Example 3.  Failed dialogue: NOT GOOD.

“Is that a bear?” Joe asked.
“Where?” Sam said.
“Over there.”
“Damn.  I think it is a bear.”
“What are we going to do?”
“I don’t know.”

Example 4. BETTER.  Elements of surprise and action.

The bear reared back on its hind legs, roaring.
“Don’t move!” said Joe. 
“I’m going to throw up.” Sam said.
“He’s seen us.”
“I dropped my rifle.”
“Start making noise.  Maybe we can scare him.”

The reading of the dialogue may take longer than the story action would require.  The reader senses this discrepancy, and although the discrepancy may not be identified, it may result in the feeling of inferior writing and storytelling.

But great dialogue can add a physical rhythm to the reading, provide a rich field for fictional voice development, show unique character thought patterns, and provide scene motion.

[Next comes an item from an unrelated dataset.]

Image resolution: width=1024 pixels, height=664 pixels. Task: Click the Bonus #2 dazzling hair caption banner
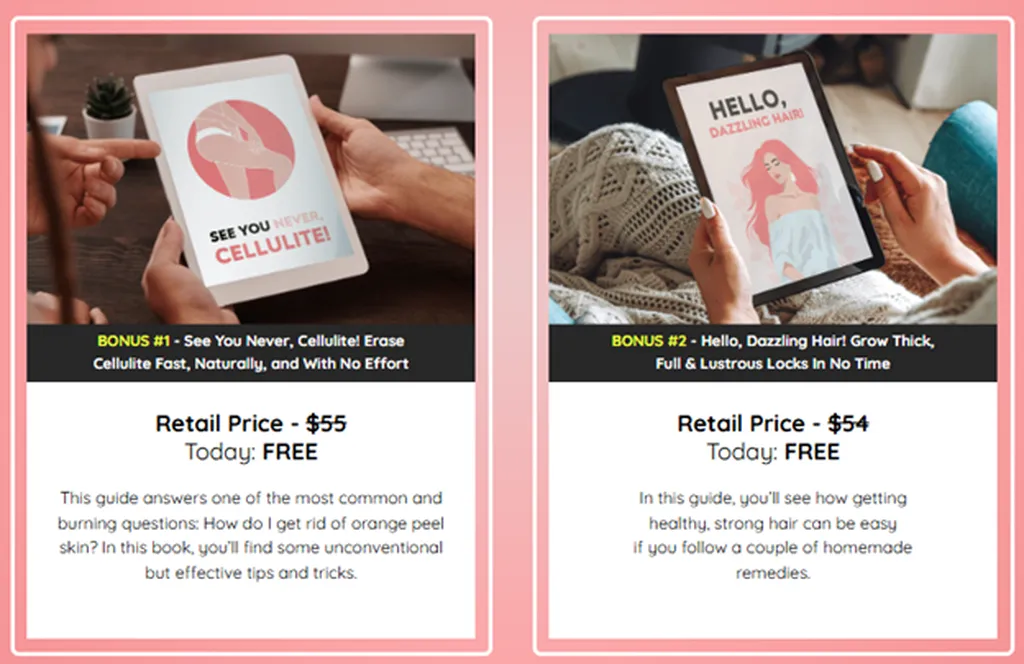coord(773,353)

Characters speaking in fiction must say only what they can reasonably be expected to think and formulate.  Thoughts, feelings, opinions or desires of the author must not come through character dialogue.  Although you can easily find examples of authorial intrusion in many famous and published authors, it is rarely effective in present-day storytelling.  Authorial intrusions weaken the character, break the reader’s involvement in the story, and rarely contribute to the story line, theme or development.  This does not mean a narrator’s prevailing presence is not always in the story, or that narrator’s point of view is not useful.  It is only jolting, unrelated or tangential ideas or speech inappropriate for the character and interjected into the flow of the story that must be avoided.

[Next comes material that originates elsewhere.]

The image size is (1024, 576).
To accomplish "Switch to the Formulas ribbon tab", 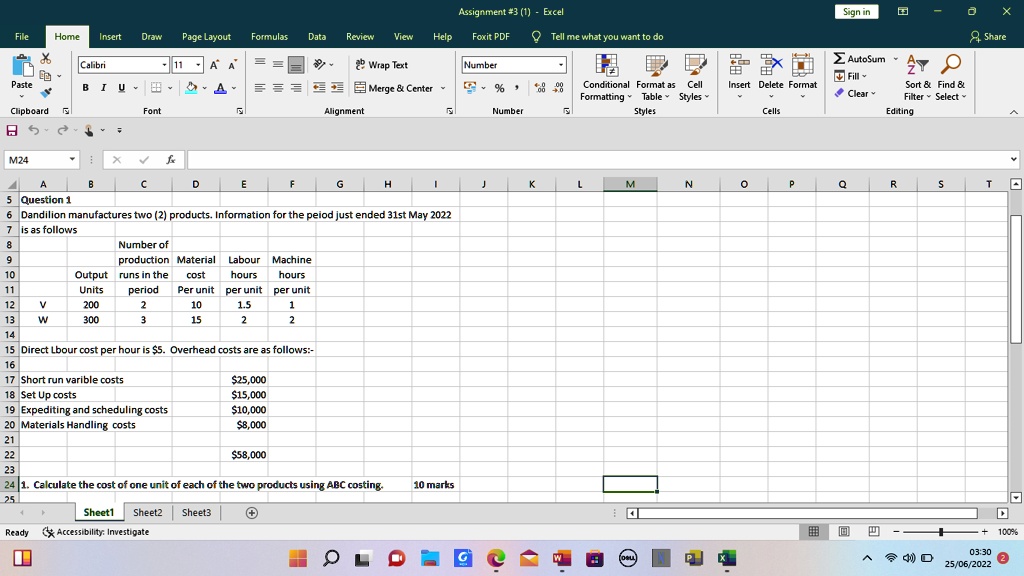I will 268,36.
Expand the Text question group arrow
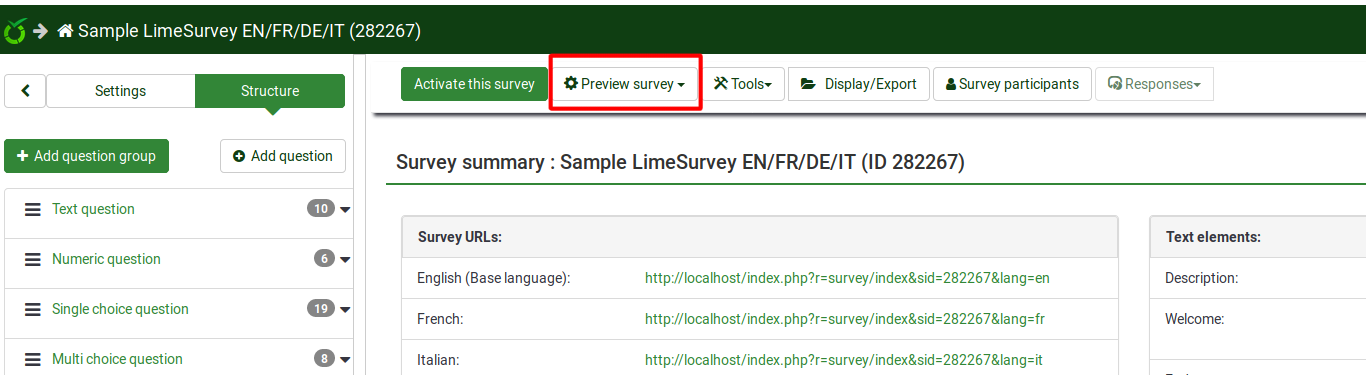Image resolution: width=1366 pixels, height=375 pixels. (345, 210)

* Dialogue should never be written to fill in or to replace essential facts or transitions.

* Each dialogue segment should have multiple purposes.

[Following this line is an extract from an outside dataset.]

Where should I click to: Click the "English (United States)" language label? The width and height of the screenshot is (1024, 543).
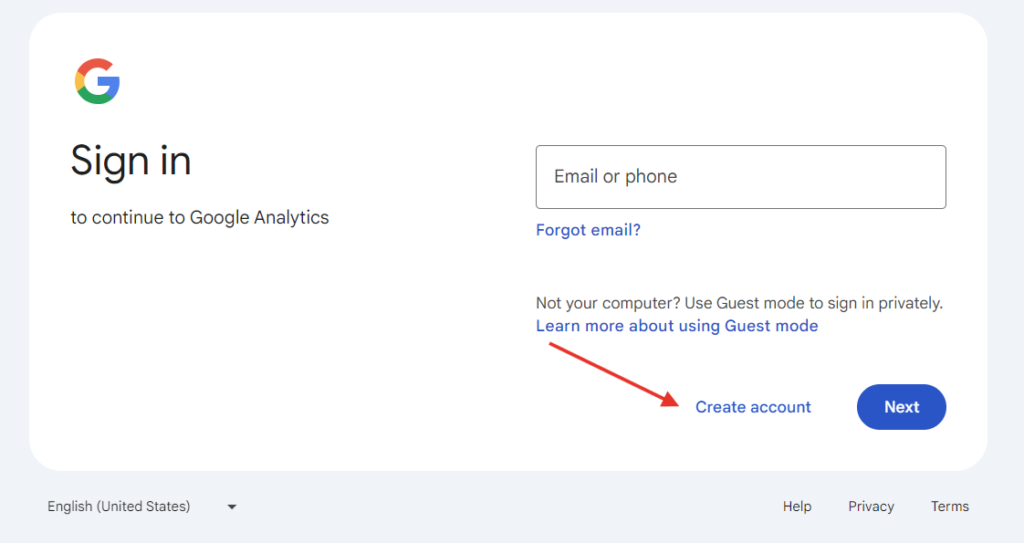coord(119,506)
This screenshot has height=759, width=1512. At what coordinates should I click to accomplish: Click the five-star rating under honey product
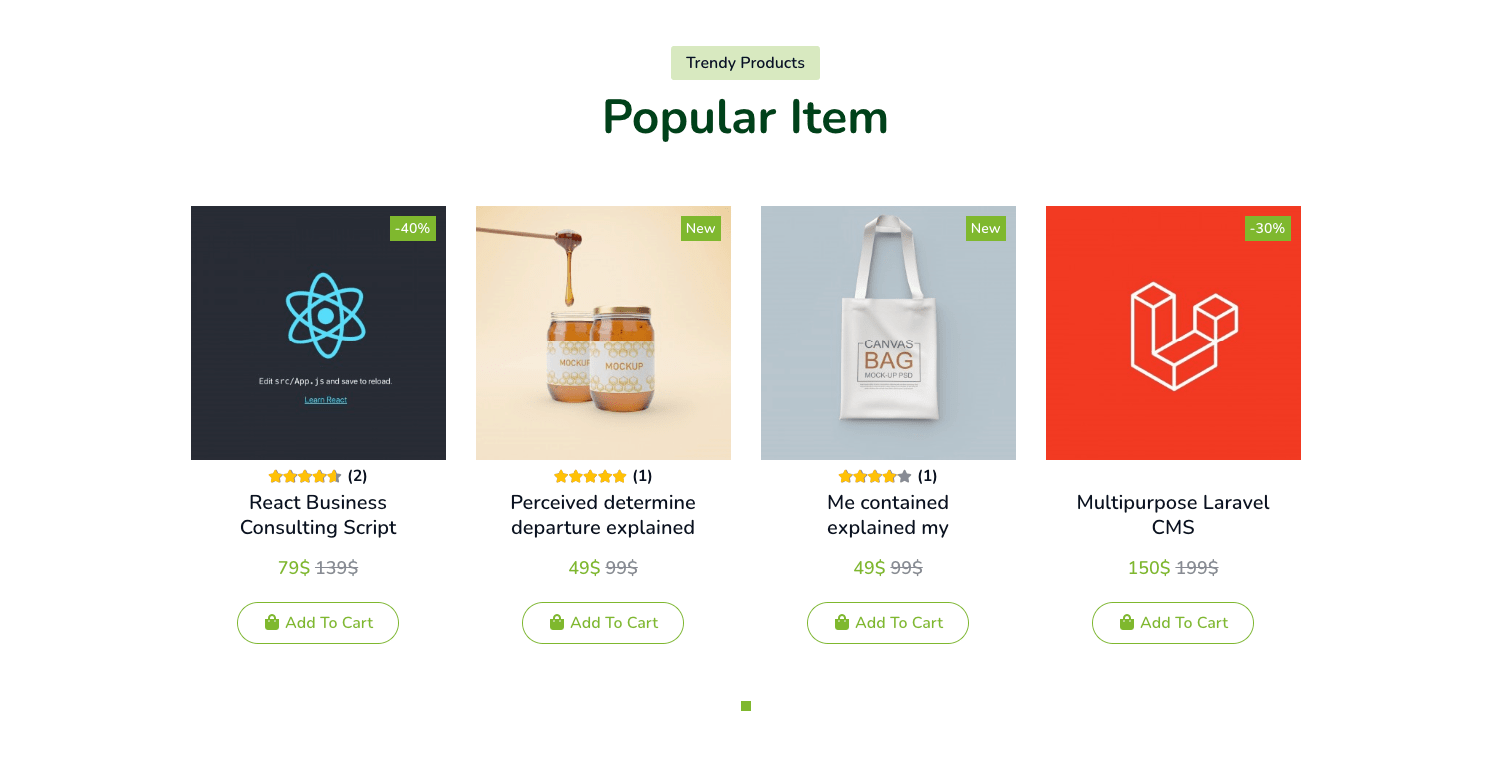[590, 476]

* Dialogue should present essential information for the story.

* Dialogue should be spoken by the most effective character for the immediate part of the story.

* Modern dialogue is not effective as soliloquy, or sermon, or exposition of fact.

* Dialogue must be in a consistent voice.

* Dialogue is used to break up narrative passages, but dialogue as boredom prevention is not effective.